Weeping women, the defining figures of a Greek tragedy's chorus, are the theme of cell block 14's three skylight windows. "I decided specifically to make a mother, a sister, and a daughter. They are those left behind to deal with the wreckage after someone is sent to prison," Schaechter says.

Cell block 11 features three windows based on the myth of Icarus in one cell and the transom at the end of the hallway where "The Battle of Carnival and Lent" is installed.
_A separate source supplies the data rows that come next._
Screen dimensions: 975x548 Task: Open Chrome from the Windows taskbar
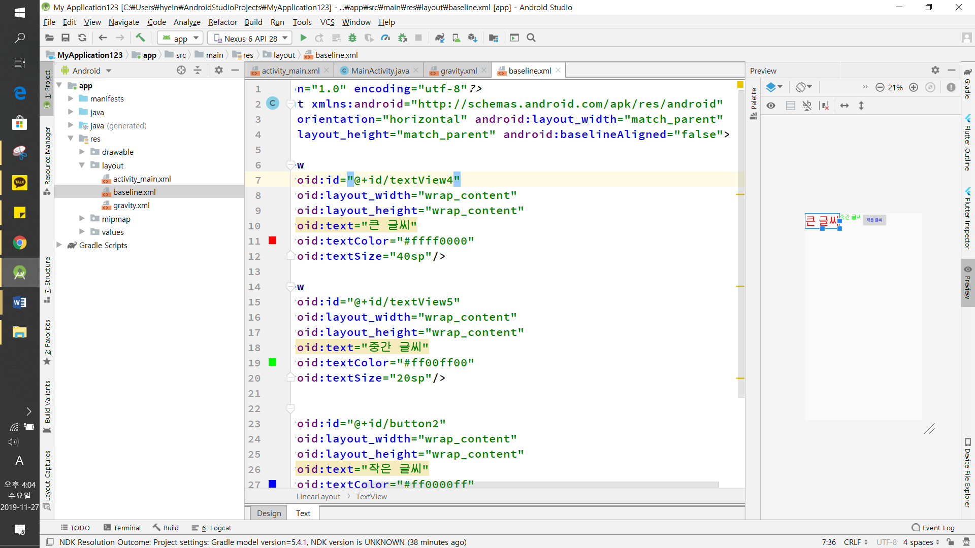pyautogui.click(x=19, y=243)
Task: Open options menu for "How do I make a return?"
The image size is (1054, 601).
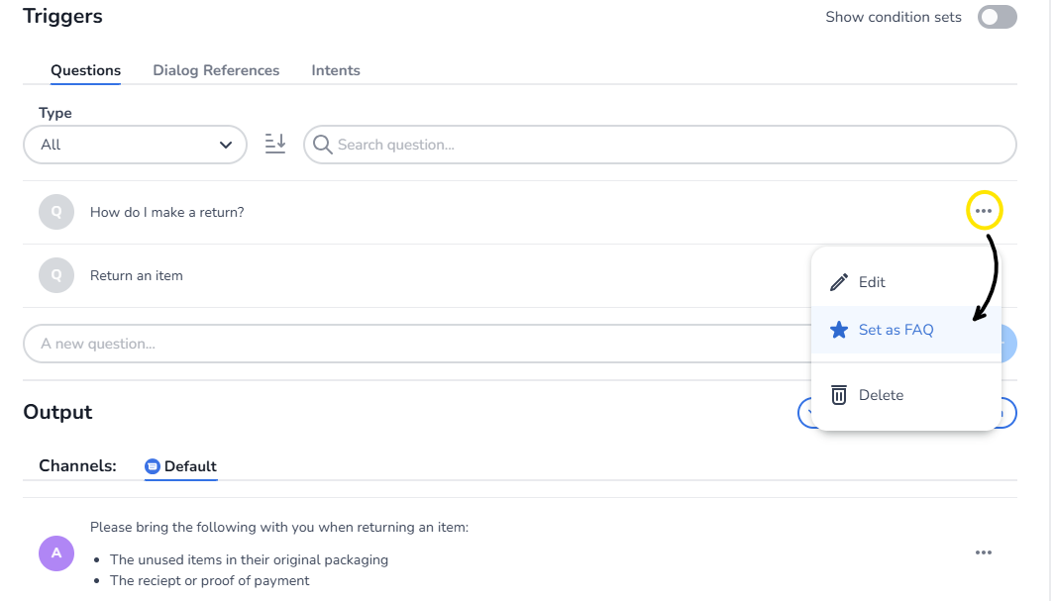Action: pos(983,211)
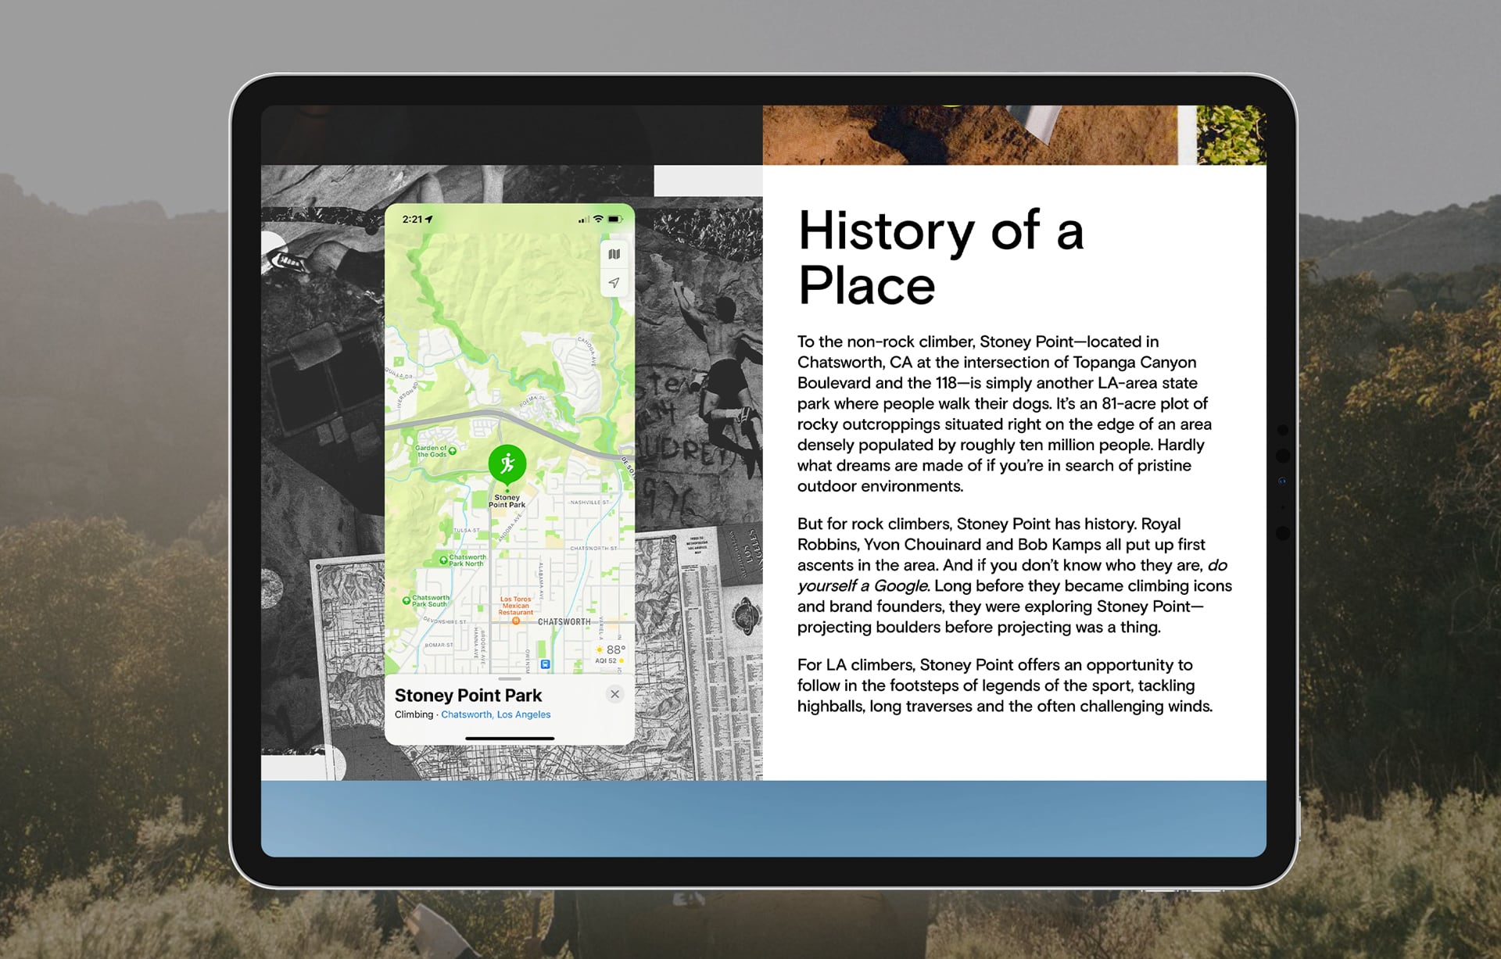Close the Stoney Point Park card

click(x=615, y=694)
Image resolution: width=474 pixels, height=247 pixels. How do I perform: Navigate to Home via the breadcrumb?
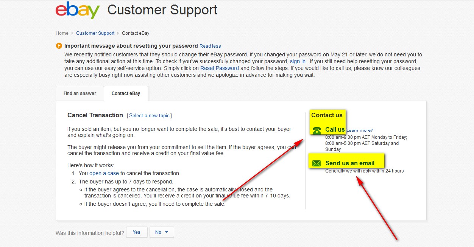(x=62, y=33)
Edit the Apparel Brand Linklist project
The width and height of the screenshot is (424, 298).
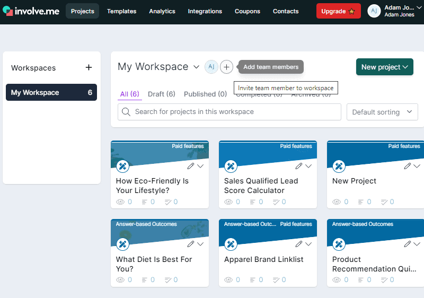(x=299, y=244)
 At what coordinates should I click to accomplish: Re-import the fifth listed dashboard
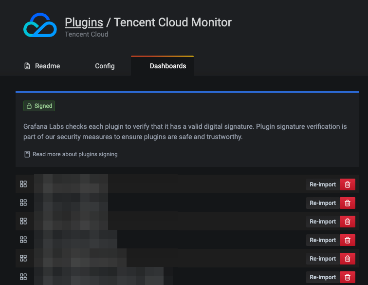point(323,259)

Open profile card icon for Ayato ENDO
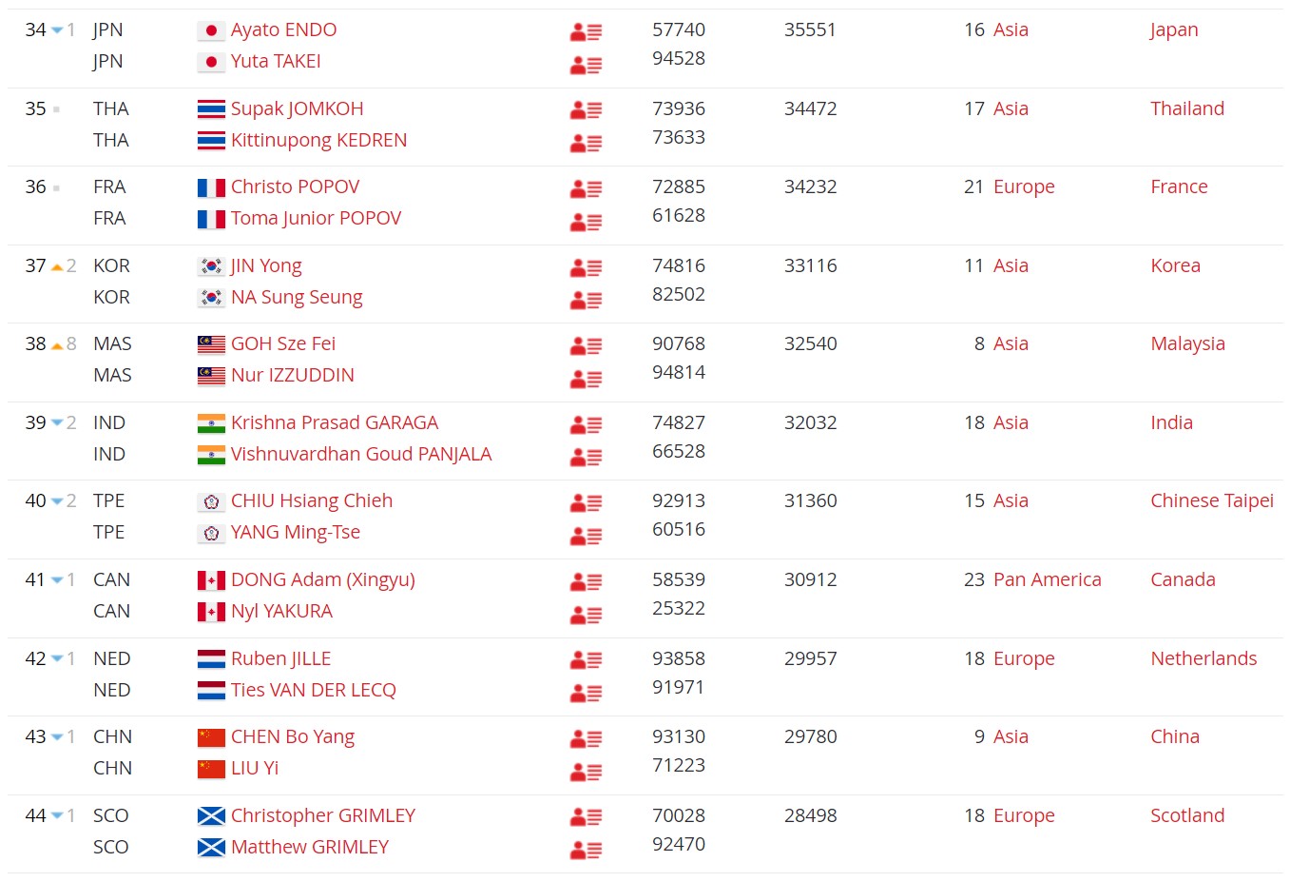(586, 32)
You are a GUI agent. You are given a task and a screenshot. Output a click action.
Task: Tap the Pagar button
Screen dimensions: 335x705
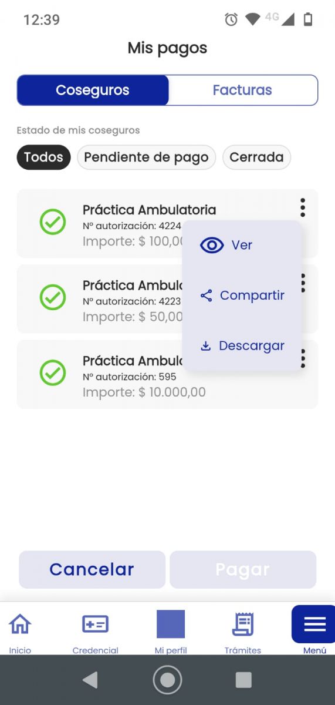tap(243, 569)
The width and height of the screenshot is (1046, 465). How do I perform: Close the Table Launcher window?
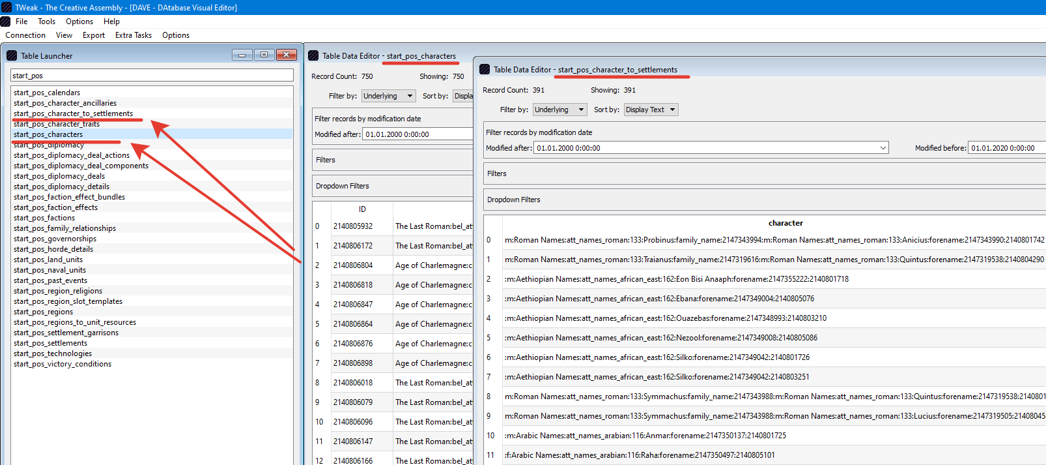pyautogui.click(x=287, y=55)
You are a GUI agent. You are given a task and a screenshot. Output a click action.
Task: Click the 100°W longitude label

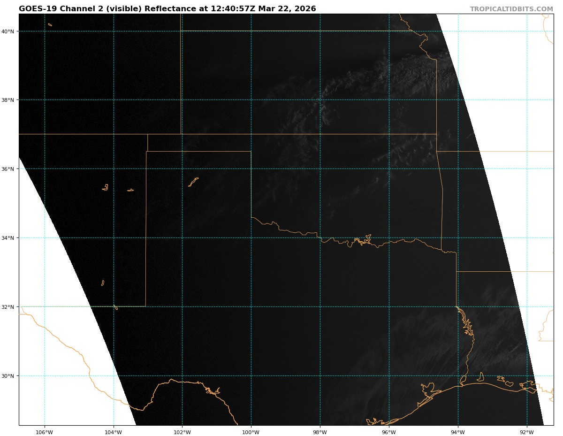click(x=251, y=432)
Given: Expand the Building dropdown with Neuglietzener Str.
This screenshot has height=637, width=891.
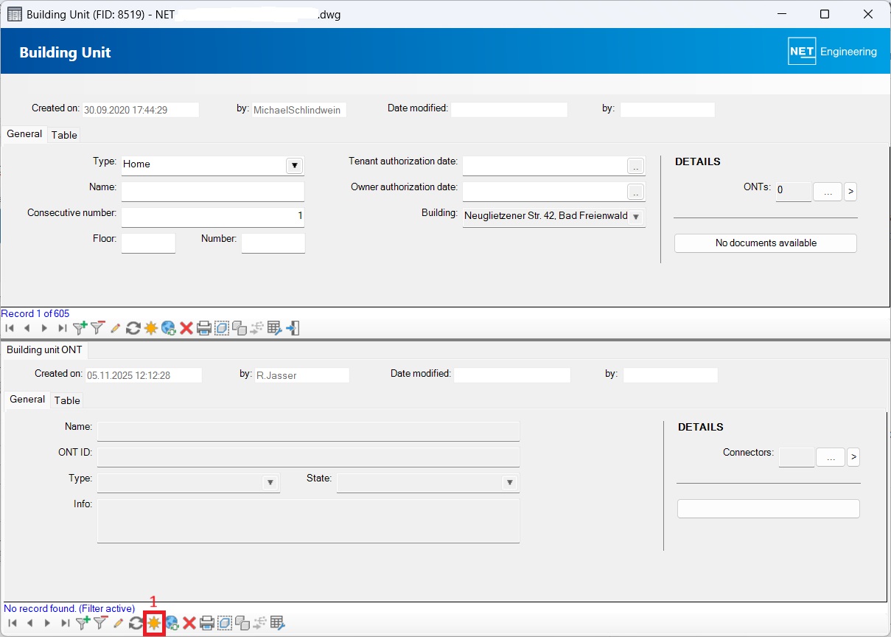Looking at the screenshot, I should pos(636,217).
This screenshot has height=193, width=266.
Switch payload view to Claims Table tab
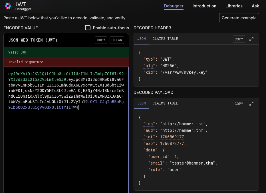click(x=165, y=103)
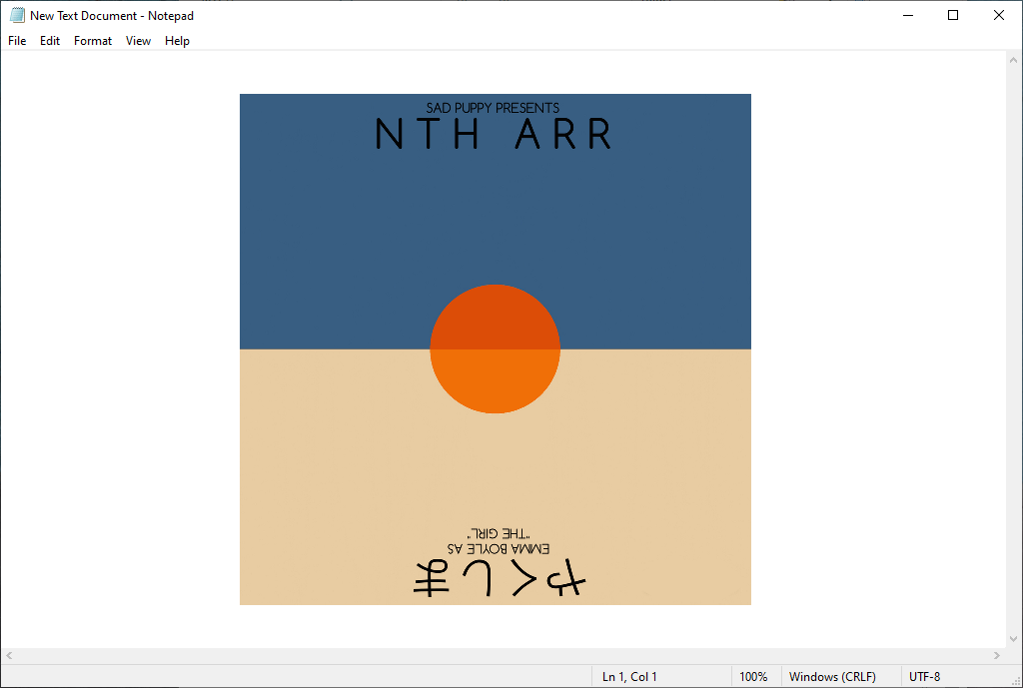Open the View menu

coord(138,41)
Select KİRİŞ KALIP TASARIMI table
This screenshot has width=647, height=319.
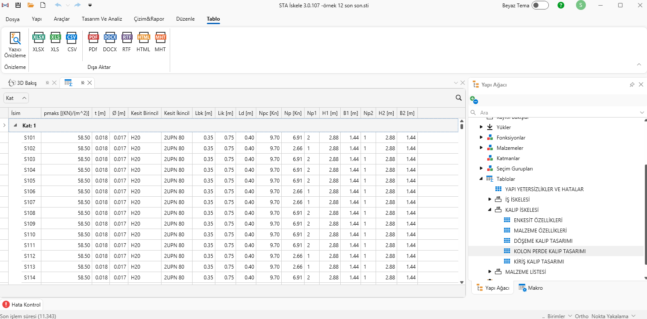tap(538, 261)
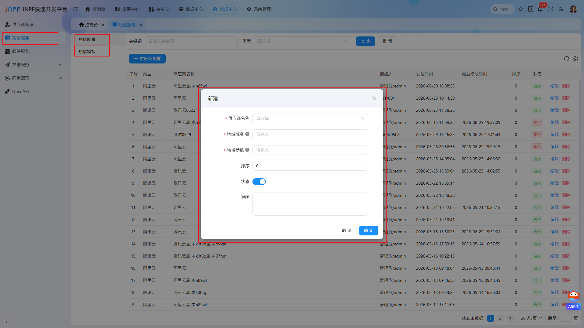Viewport: 584px width, 328px height.
Task: Click the 取消 button in dialog
Action: [x=347, y=231]
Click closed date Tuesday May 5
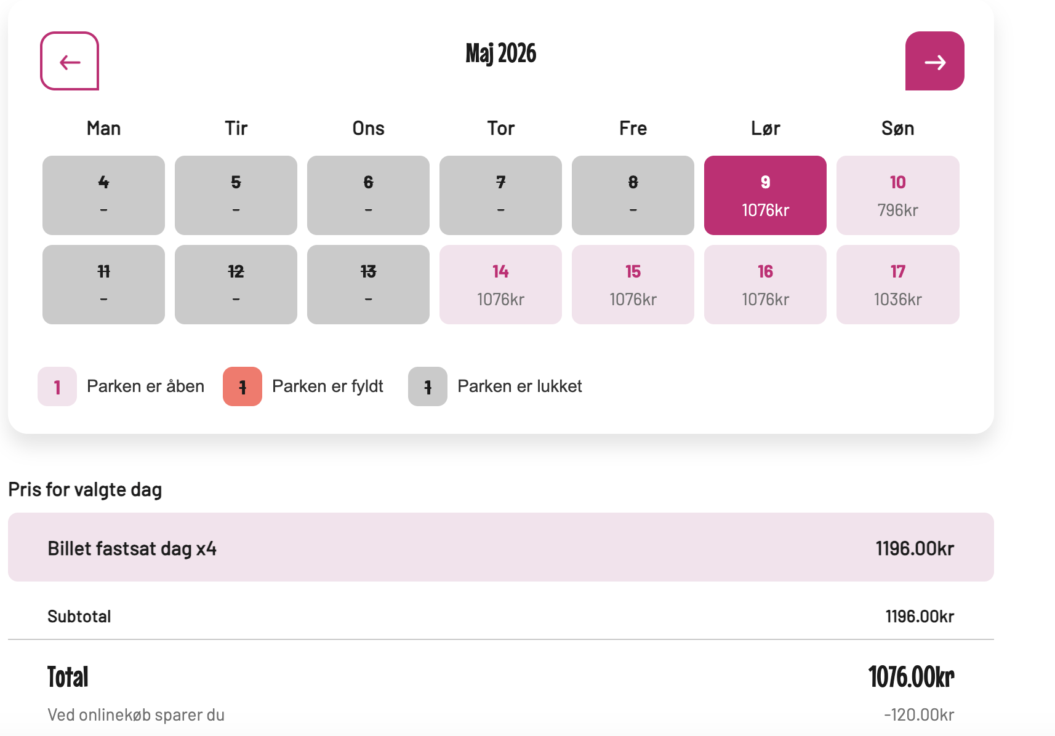 point(236,195)
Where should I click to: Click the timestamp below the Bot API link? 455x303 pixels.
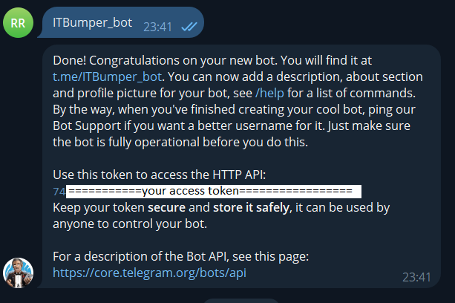pos(416,276)
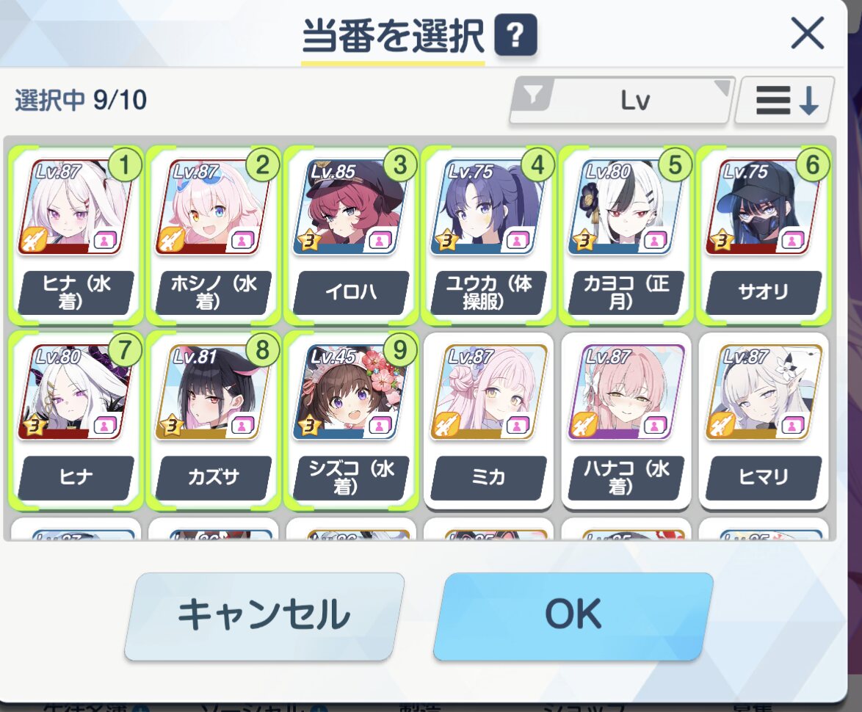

"The myth of Icarus always bothered me because Icarus is punished for his hubris in wanting to fly near the sun," Schaechter says. "It all sounded awesome to me. Like why would you punish someone for dreaming big? I have a lot of sympathy for Icarus." In Schaechter's rendition of the theme, one window shows birds, one is of a man superimposed on a bird, and one is a hand pointing at a wing dripping with wax.

But Schaechter's large transom window is far and away the main event of her project. "It's the second-largest window I've ever made, and it's by far the most complicated one. It has 96 figures, and I'm counting things like snails. It was important to me to make it a masterpiece. Talk about hubris and being punished by the gods! But I decided to go for it."